What you need to do: Find the line that contains "This screenshot has height=699, width=1242." in the entries below. Write out that line and all that follow it, unchanged and alone.

=== Data records ===

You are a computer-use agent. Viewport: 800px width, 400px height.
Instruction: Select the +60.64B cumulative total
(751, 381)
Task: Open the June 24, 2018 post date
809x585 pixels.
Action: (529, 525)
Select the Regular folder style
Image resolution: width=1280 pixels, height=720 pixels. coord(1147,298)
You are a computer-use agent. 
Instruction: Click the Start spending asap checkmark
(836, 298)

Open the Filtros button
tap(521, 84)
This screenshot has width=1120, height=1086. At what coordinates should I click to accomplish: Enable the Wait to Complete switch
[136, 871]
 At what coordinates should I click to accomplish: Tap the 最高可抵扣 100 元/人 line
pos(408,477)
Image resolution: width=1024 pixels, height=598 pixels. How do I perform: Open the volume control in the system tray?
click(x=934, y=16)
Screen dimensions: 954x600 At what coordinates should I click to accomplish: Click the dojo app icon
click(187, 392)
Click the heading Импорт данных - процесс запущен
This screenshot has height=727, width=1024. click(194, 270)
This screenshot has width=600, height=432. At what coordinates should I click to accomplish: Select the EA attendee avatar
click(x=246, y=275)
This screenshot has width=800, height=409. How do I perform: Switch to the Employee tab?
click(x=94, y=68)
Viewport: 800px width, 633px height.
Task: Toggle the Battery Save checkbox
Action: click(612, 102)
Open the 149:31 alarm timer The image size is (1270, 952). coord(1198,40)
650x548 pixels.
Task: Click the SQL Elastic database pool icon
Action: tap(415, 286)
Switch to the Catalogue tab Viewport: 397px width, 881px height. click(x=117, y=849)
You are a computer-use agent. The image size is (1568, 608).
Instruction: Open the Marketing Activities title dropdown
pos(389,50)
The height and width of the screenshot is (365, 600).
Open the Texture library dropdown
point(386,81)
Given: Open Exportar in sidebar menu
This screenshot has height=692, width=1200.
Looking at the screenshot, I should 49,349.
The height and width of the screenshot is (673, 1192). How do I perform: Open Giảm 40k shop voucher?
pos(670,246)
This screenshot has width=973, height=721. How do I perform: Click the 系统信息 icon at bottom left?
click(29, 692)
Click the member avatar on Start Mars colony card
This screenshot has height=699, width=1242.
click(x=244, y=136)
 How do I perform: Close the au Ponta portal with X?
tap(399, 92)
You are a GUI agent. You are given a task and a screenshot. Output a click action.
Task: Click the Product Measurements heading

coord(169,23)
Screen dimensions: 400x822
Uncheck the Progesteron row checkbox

===

Finished task:
This screenshot has height=699, width=1242.
click(x=244, y=136)
 How do I perform: Close the au Ponta portal with X?
tap(399, 92)
You are a GUI agent. You are given a task and a screenshot. Output a click action.
Task: Click the Product Measurements heading

coord(169,23)
Screen dimensions: 400x822
Uncheck the Progesteron row checkbox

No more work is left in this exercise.